═════ Data for this exercise

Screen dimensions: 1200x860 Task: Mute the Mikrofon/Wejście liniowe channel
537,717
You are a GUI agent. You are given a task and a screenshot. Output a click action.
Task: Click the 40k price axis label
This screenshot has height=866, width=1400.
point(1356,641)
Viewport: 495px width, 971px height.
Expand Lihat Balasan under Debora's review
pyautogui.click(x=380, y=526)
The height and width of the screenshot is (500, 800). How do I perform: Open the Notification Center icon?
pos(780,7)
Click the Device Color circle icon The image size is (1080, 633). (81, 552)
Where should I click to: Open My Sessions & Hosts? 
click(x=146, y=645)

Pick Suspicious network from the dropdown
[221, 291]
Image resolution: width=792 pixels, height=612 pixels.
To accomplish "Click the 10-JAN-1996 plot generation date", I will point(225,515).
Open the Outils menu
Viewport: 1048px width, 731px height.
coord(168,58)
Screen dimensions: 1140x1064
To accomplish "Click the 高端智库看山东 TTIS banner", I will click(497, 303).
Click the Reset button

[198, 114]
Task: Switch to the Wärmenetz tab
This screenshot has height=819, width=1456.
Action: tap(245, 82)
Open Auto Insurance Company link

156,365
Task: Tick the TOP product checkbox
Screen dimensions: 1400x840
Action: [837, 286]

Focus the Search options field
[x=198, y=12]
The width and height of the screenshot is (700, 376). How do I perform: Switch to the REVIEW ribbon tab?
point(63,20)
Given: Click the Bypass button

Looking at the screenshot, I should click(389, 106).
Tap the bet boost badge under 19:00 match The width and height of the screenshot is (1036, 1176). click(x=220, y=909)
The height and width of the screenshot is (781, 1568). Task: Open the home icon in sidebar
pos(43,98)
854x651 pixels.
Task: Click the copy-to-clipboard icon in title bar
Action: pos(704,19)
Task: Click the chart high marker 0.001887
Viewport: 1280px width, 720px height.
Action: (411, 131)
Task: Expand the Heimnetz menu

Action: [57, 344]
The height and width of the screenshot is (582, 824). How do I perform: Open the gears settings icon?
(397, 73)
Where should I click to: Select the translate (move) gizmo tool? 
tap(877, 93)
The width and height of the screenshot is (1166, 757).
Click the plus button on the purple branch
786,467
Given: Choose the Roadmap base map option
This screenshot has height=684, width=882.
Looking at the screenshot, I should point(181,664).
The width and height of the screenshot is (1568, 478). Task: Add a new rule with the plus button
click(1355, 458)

══════════

Please rewrite all of the records above, putting "Display size" in place of each "Screen dimensions" and leaving everything else unchanged.

Display size: 1200x860 Task: Mute the Mikrofon/Wejście liniowe channel
537,717
You are a GUI agent. You are given a task and a screenshot. Output a click action.
Task: Click the 40k price axis label
This screenshot has height=866, width=1400.
point(1356,641)
Viewport: 495px width, 971px height.
Expand Lihat Balasan under Debora's review
pyautogui.click(x=380, y=526)
The height and width of the screenshot is (500, 800). How do I perform: Open the Notification Center icon?
pos(780,7)
Click the Device Color circle icon The image size is (1080, 633). (81, 552)
Where should I click to: Open My Sessions & Hosts? 
click(x=146, y=645)

Pick Suspicious network from the dropdown
[221, 291]
Image resolution: width=792 pixels, height=612 pixels.
To accomplish "Click the 10-JAN-1996 plot generation date", I will point(225,515).
Open the Outils menu
Viewport: 1048px width, 731px height.
coord(168,58)
Display size: 1140x1064
To accomplish "Click the 高端智库看山东 TTIS banner", I will click(497, 303).
Click the Reset button

[198, 114]
Task: Switch to the Wärmenetz tab
This screenshot has height=819, width=1456.
Action: tap(245, 82)
Open Auto Insurance Company link

156,365
Task: Tick the TOP product checkbox
Display size: 1400x840
Action: [837, 286]

Focus the Search options field
[x=198, y=12]
The width and height of the screenshot is (700, 376). How do I perform: Switch to the REVIEW ribbon tab?
point(63,20)
Given: Click the Bypass button

Looking at the screenshot, I should click(389, 106).
Tap the bet boost badge under 19:00 match The width and height of the screenshot is (1036, 1176). click(x=220, y=909)
The height and width of the screenshot is (781, 1568). Task: Open the home icon in sidebar
pos(43,98)
854x651 pixels.
Task: Click the copy-to-clipboard icon in title bar
Action: pos(704,19)
Task: Click the chart high marker 0.001887
Viewport: 1280px width, 720px height.
Action: (411, 131)
Task: Expand the Heimnetz menu

Action: [57, 344]
The height and width of the screenshot is (582, 824). How do I perform: Open the gears settings icon?
(397, 73)
Where should I click to: Select the translate (move) gizmo tool? 
tap(877, 93)
The width and height of the screenshot is (1166, 757).
Click the plus button on the purple branch
786,467
Given: Choose the Roadmap base map option
This screenshot has height=684, width=882.
Looking at the screenshot, I should point(181,664).
The width and height of the screenshot is (1568, 478). Task: Add a new rule with the plus button
click(1355, 458)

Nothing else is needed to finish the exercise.